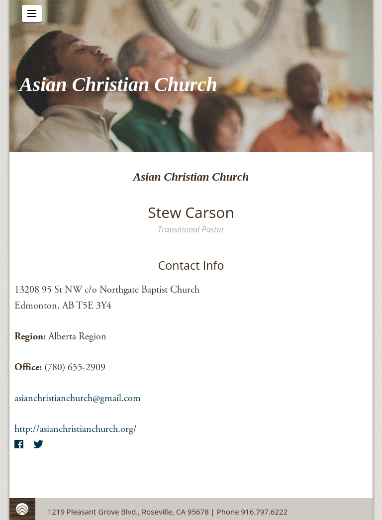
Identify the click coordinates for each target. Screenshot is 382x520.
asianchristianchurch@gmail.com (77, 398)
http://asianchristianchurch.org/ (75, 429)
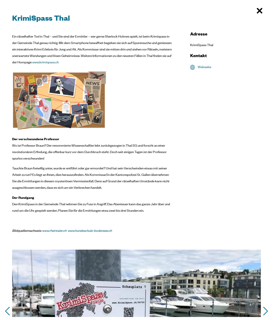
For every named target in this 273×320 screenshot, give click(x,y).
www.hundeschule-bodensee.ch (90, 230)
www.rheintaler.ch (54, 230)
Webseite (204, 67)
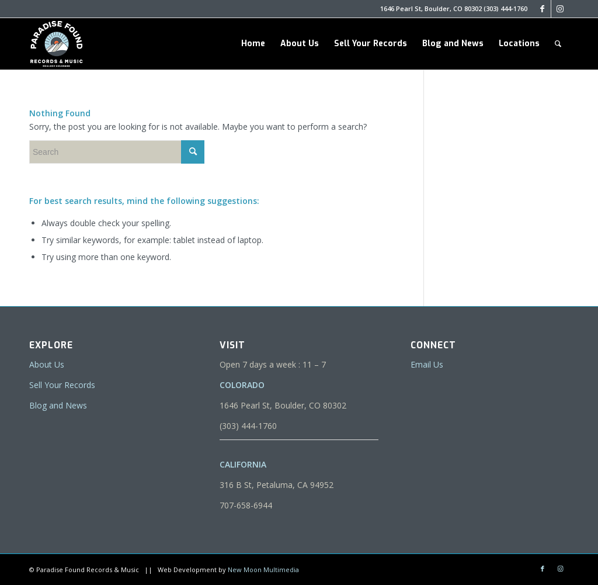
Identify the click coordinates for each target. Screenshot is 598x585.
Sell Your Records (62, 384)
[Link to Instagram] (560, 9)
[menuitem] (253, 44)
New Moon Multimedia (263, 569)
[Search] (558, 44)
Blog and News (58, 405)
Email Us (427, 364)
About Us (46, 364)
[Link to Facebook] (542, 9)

**EXERCISE DETAILS:** Reproduce every line of the records above verbatim, leaving out the pictures.

**RESULT OF THE EXERCISE:**
Identify the click coordinates for each target. Screenshot is 382x520.
asianchristianchurch@gmail.com (77, 398)
http://asianchristianchurch.org/ (75, 429)
For every named target in this 273×320 screenshot, give click(x,y).
www.hundeschule-bodensee.ch (90, 230)
www.rheintaler.ch (54, 230)
Webseite (204, 67)
Identify the click coordinates for each target. Screenshot is 598x585.
Sell Your Records (62, 384)
[Link to Instagram] (560, 9)
[menuitem] (253, 44)
New Moon Multimedia (263, 569)
[Search] (558, 44)
Blog and News (58, 405)
Email Us (427, 364)
About Us (46, 364)
[Link to Facebook] (542, 9)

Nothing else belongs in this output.